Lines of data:
============================================================
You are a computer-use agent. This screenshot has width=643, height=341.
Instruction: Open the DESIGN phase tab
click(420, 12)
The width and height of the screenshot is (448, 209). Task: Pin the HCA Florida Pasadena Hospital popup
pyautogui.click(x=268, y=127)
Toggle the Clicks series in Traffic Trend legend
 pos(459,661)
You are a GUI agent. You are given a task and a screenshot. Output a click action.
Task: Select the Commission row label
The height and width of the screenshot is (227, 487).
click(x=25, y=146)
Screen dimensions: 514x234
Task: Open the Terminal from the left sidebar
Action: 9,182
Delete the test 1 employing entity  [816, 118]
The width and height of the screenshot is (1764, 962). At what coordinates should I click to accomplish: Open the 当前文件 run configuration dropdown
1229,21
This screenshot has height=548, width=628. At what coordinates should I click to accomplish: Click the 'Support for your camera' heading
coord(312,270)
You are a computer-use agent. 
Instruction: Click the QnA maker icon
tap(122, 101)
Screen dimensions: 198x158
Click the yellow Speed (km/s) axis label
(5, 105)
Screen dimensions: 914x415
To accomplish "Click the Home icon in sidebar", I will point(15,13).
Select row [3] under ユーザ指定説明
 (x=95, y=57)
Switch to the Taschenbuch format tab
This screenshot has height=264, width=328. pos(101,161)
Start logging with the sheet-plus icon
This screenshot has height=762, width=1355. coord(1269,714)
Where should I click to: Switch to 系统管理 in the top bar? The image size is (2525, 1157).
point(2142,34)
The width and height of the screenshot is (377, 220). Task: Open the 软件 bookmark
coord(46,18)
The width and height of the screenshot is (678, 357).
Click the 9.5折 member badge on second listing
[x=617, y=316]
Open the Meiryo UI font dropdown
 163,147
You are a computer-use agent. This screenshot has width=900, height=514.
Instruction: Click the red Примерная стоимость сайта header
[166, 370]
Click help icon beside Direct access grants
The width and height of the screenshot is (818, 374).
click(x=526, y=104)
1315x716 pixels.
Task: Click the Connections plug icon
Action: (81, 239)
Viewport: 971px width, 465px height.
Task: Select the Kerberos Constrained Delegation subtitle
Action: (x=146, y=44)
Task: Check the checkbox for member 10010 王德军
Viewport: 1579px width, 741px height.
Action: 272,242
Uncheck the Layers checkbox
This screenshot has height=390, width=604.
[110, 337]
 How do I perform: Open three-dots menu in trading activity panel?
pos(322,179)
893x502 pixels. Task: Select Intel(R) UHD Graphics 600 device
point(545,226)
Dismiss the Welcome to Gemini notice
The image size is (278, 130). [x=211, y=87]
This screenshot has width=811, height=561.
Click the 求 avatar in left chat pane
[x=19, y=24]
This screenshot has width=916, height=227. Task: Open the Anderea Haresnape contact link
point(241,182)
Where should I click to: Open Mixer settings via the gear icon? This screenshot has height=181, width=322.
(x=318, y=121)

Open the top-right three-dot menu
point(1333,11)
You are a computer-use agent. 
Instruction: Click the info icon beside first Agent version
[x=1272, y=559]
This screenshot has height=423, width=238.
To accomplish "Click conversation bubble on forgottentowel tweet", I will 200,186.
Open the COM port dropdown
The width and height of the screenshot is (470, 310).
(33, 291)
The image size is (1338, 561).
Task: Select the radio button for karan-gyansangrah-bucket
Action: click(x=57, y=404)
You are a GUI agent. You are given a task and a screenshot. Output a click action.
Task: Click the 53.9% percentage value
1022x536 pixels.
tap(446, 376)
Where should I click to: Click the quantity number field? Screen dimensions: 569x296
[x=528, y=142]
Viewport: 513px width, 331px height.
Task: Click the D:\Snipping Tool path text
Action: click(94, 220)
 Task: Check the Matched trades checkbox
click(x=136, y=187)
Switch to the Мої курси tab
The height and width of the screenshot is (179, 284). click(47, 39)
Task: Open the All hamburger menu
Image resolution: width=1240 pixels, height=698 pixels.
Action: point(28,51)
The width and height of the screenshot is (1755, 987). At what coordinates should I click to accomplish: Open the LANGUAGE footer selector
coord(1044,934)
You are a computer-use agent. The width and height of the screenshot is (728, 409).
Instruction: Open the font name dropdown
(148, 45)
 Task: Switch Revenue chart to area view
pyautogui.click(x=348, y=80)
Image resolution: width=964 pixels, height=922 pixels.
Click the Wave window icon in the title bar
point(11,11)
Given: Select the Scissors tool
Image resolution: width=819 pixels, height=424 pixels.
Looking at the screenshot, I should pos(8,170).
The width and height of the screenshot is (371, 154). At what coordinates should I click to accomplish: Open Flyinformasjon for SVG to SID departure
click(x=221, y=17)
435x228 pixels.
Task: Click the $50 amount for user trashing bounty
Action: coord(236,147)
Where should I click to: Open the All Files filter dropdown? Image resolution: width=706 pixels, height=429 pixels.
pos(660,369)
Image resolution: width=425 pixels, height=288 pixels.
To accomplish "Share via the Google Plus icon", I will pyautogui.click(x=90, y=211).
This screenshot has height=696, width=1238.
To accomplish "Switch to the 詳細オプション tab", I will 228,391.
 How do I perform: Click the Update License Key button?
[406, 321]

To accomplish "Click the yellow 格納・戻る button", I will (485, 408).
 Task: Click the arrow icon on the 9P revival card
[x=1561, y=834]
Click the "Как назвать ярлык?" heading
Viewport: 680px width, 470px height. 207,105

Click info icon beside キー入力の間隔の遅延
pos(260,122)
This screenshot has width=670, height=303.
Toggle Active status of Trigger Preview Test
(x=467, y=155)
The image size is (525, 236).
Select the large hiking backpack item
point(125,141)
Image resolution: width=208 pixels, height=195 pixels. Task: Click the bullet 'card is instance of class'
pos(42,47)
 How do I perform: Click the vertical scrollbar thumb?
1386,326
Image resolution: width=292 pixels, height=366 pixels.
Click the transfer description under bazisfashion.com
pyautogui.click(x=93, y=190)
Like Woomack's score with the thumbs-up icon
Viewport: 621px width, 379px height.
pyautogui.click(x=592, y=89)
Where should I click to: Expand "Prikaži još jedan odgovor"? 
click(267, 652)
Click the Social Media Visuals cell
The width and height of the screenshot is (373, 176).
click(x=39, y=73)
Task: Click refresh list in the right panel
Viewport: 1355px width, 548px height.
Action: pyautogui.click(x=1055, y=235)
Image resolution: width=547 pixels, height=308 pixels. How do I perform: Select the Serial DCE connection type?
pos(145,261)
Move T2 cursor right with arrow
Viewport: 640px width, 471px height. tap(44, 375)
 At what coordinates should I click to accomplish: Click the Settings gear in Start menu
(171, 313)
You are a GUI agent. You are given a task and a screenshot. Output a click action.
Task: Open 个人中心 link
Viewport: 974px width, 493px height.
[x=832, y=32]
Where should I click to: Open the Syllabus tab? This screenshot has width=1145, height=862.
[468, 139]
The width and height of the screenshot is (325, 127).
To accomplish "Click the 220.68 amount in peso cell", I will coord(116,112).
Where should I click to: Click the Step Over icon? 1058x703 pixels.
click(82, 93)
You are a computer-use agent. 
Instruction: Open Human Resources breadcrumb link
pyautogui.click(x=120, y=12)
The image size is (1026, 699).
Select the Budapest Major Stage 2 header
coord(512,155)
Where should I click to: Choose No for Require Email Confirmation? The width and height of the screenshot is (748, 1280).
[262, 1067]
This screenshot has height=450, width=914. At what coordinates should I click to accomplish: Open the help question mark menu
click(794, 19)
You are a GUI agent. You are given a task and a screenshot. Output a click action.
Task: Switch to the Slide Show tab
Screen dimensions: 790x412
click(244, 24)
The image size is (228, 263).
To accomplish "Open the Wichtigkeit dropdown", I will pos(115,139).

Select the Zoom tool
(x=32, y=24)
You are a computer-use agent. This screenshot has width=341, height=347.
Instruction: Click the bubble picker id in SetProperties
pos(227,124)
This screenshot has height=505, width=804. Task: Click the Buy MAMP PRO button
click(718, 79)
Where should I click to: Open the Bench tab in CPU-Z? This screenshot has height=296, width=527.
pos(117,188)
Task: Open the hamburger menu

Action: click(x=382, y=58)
============================================================
What you have to do: Pick out every line of the material above that contains the string "bubble", matching case exactly, and copy each one.

The completed task:
To accomplish "Click conversation bubble on forgottentowel tweet", I will 200,186.
Instruction: Click the bubble picker id in SetProperties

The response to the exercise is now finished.